It's not reasonable to expect people to have Yubikeys. iPhone Keychain is about as good as it'll get realistically, and that somewhat relies on hardware security.
Actually I maybe misspoke and I might go further than that and say that services shouldn't be allowed to make any requirements about how hardware tokens work. This means if someone wants to use a software token that should be supported.
And also I think this is why the passkey standard is bad, it sets rigid hardware requirements and the manufacturers will use this to drive planned obsolescence. If Apple and Microsoft have their way we will throw away $1000+ phones and laptops because someone found an exploit in the TPM that requires physical access.
you know its trival to export, right? There's nothing more secure than Keychain if you're in the Apple ecosystem. Nothing gets more scrutiny from the entire industry, at least.

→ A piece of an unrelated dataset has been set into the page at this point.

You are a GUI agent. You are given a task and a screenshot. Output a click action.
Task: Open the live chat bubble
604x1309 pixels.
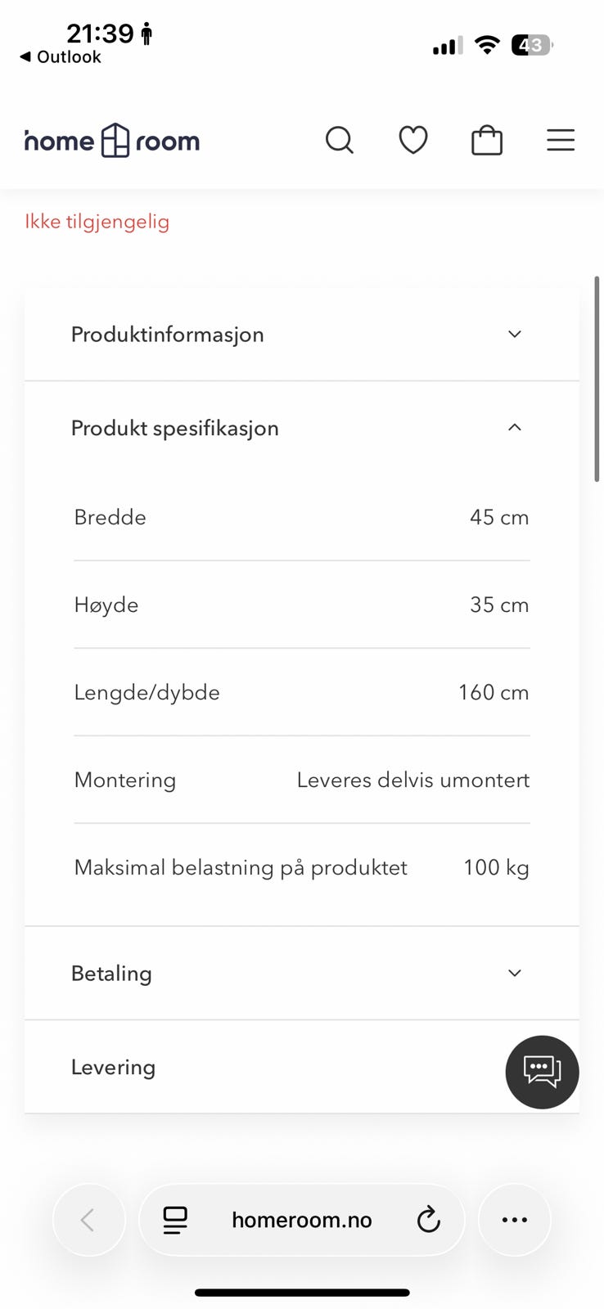[542, 1072]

The "ecosystem" comes as non-several package. Like for instance, my pet issue "if" I'm in the ecosystem, I'd have to give up my headphone jack. And all the rest of it. The "if" is probably most of the problem.
How else are you supposed to log in from a new device? iCloud is doing that for you anyway, only it requires an Apple device. I can copy ssh privkeys too, and that's fine.
Oh, I didn't realize passkeys and totp aren't the same thing. Totp secrets go into the CSV. Don't think I even have any passkeys to test with. And supposedly 1Password doesn't let you export either.
This seems bogus. I'd rather simply use a random per-site password; looks like passkeys are the same except non-interoperable.
Bitwarden lets you export them as part of at least their JSON export, but unfortunately there's no specified interoperable format yet, so you can only import them back into Bitwarden (which you can at least self host; you could reimplement their serialization format if you're really determined).
There's some movement in that area in the related FIDO working groups, but I think we'll (by design) never see something like CSV export, and it'll be more like a standardized account migration.
> I'd rather simply use a random per-site password; looks like passkeys are the same except non-interoperable.
They're significantly better than a random per-site password since they can't be compromised on the server side (due to being based on public key cryptography), unlike regular passwords and TOTPs.
I guess the real advantage is, if their server is temporarily compromised, they don't have to make me reset my password to get back in. But it's a per-site password, so the attacker can't use it elsewhere.